2 min read

Backups Matter: The High-Stakes Game of Laptop Ownership

If you use a laptop as your primary daily driver and never make backups, read this.
Backups Matter: The High-Stakes Game of Laptop Ownership
Photo by Art Wall - Kittenprint / Unsplash

Every single time I traveled with my laptop I was pissed off because of this.

Losing the laptop is a disaster. Game over. All would be lost because I keep everything there: documents, 10+ years of work, photos, accounts, passwords, etc.

It felt especially critical during my relocation adventures. If I lost my laptop at any point in my journey, the only thing I could do is to buy a ticket and fly back home.

Believe In Yourself! Losing a Laptop Is Possible!

It may seem that losing a laptop is hard. IRL it's not a biggie.

First of all, a laptop can break down hard. If it has an embedded SSD like MacBooks nowadays, good luck pulling the data out of a dead motherboard.

Secondly, neither HDD nor SSD are immortal.
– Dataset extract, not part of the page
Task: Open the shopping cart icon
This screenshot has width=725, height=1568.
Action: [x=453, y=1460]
I think everyone has overcome the loss of an SSD at least once. Did you?

Last but not least. Surprisingly, there is a nasty real world outside of computer hardware.
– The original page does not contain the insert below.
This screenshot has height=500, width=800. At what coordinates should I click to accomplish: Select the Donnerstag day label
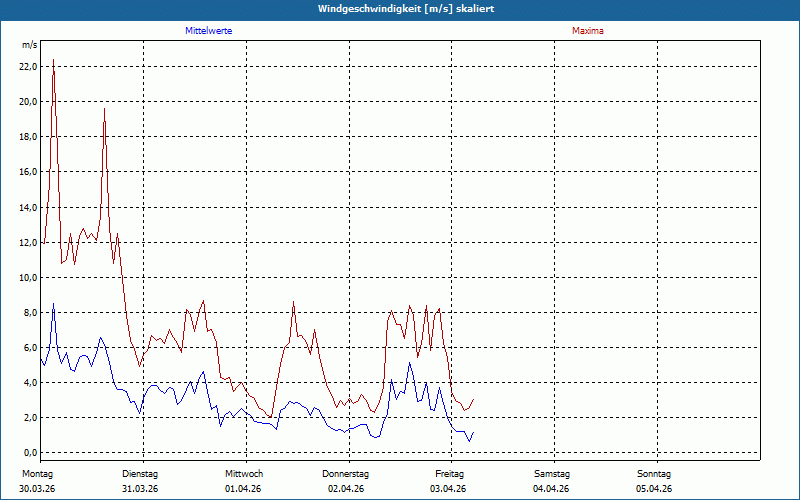click(346, 474)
  • Once upon a time, I lost my backpack with a laptop during a hard afterparty of an IT meet-up. Luckily, I found it in the morning.
  • Another time, I spilled a coffee mug right on my MacBook. It was fixed eventually, but for some reason, they love to wipe devices after spare part replacement at official Apple services.
  • Once, we were enjoying a tasty kind of craft beer when somebody stole my mate's backpack right in the bar.

Shit happens.

Even if you reside in a calm, nice, and safe country, there are always magical tourist places with pickpocket wizards.

In countries with lower safety levels, one can be robbed. During my calm life in my hometown, I think I've passed through 5 to 10 attempts of being robbed overall.

I Do Backup Things

TBH, the story above is not 100% true. It doesn't even trigger me to feel an anxiety attack kick in for a single reason: I make backups.
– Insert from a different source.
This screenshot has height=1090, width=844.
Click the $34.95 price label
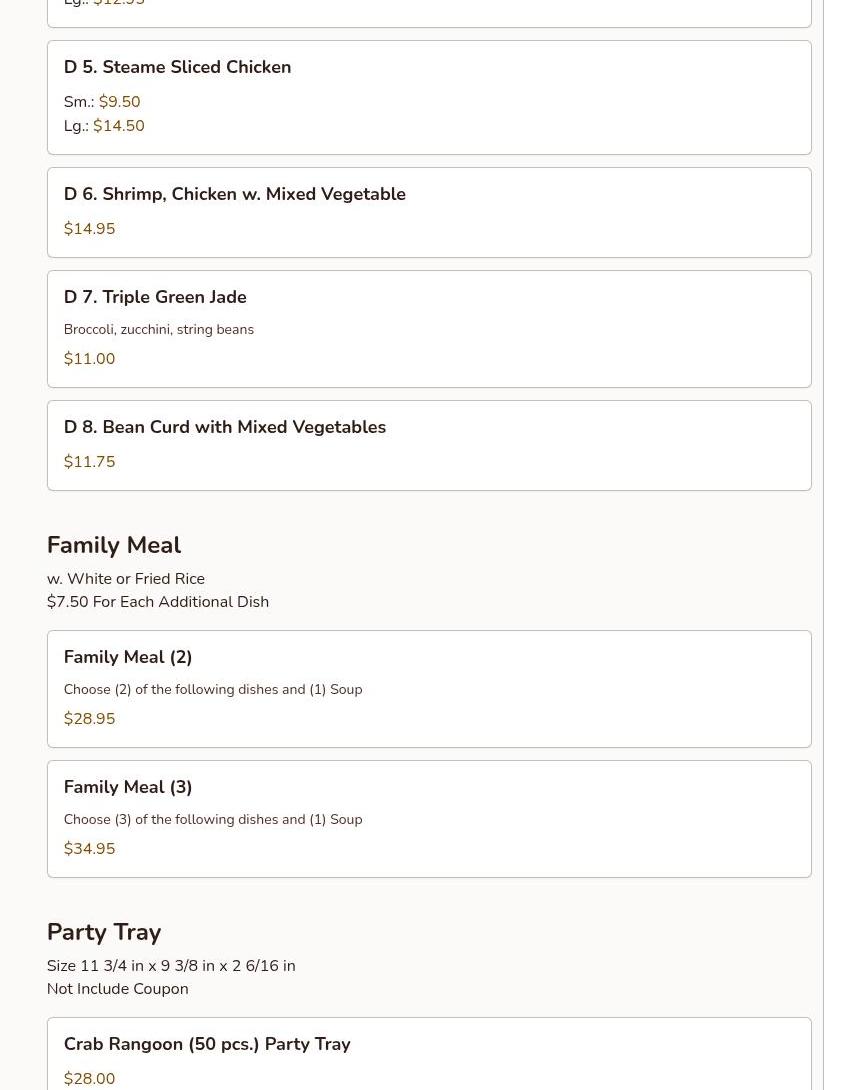click(89, 849)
Previously, I had a very dumb but working way of doing it.

I had 2 HDD drives stitched with duct tape together where I was storing my MacBook time machine backups. I was doing backups on one of them or another, so at any point in time, each piece of data had up to 3 copies.

Each hard drive had a passphrase-encrypted APFS filesystem so losing a drive wouldn't have caused any consequences.

It all worked perfectly until the external disks got filled with backups, my laptop got overwhelmed with photos and other media, and I got the necessity to back up several devices, store old device archives, etc.

I took a look at all this and started building a homelab server.